The real issue deals only with (B), and concerns the nature of his claims on appeal. Many mistake this provision to mean that a defendant must show a significant likelihood of prevailing on appeal, but that is incorrect. All a defendant needs to show is that he has raised a “non-frivolous” ground on appeal which involves a “substantial question of law of fact” that if resolved in the defendant’s favor WOULD result in an order for new trial.
The issue of “juror misconduct” is such an issue. It does not depend on the facts underlying his conviction, or some evidentiary ruling made during trial by the judge.
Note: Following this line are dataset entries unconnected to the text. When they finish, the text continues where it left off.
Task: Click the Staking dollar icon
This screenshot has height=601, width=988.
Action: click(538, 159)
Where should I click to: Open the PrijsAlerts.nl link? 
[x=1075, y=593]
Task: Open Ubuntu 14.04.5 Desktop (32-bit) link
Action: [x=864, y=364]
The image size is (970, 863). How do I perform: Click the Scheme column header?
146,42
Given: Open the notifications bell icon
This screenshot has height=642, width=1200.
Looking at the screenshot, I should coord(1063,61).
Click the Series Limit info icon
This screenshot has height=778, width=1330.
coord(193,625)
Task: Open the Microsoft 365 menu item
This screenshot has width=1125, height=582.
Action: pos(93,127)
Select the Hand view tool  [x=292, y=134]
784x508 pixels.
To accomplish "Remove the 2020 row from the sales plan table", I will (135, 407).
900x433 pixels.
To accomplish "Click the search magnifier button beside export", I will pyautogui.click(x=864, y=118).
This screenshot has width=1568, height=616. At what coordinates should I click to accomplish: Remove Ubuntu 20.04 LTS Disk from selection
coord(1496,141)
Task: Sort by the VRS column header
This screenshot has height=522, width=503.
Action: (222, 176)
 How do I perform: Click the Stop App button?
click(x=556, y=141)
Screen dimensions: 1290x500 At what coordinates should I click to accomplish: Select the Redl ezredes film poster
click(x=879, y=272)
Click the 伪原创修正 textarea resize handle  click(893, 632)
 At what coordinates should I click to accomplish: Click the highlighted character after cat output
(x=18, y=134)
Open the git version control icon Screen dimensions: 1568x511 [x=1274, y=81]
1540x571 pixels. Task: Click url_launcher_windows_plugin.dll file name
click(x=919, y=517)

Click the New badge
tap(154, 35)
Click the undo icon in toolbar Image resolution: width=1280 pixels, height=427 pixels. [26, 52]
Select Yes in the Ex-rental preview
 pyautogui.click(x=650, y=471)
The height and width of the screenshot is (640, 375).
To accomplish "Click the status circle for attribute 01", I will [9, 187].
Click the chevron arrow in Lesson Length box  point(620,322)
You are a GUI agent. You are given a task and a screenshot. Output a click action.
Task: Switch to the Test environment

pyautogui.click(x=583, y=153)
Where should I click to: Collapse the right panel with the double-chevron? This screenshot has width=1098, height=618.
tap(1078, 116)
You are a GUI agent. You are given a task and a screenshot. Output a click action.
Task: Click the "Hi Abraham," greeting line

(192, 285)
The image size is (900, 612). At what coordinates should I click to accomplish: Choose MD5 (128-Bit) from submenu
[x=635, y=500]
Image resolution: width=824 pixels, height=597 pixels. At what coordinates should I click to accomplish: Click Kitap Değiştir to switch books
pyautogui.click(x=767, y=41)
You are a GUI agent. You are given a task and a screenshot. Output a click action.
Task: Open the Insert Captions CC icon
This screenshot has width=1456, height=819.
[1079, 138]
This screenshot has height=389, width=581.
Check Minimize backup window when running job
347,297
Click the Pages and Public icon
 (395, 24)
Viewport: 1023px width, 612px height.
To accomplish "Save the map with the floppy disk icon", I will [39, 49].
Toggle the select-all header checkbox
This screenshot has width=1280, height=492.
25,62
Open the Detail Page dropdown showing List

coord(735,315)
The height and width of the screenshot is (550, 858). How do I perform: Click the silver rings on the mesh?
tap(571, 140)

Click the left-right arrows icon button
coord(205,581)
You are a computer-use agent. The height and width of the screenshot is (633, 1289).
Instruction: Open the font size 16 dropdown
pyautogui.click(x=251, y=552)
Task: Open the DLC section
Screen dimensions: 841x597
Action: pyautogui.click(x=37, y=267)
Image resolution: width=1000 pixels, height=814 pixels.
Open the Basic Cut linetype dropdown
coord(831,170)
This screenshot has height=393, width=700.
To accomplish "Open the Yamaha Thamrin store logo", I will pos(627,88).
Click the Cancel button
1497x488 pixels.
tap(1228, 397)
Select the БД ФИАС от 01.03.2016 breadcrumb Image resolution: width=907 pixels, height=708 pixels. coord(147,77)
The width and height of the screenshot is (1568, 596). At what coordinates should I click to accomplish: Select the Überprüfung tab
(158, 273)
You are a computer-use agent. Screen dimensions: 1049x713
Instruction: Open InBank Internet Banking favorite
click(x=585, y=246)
It turns on Stone’s “fair trial” rights, and whether Judge Berman Jackson was correct on the law in finding no error in the juror’s failure to disclose information that might have led to inquiries about “bias,” and which could have led to her being disqualified by the Court “for cause” or struck by the defense with one of their “preemptory” challenges. The Appeals Court does not have to decide Stone might win in order to justify bail pending appeal, only that Stone has raised as serious issue that would warrant a new trial if he wins on appeal.
So an issue that might arise for the Trump Administration will be whether or not to aggressively oppose an effort by Stone to be granted bail pending appeal. If they do not, you will hear more braying on the left that AG Barr is corrupting DOJ. But in this instance I think it would be a correct decision on the law to not oppose an effort by Stone to get bail pending appeal.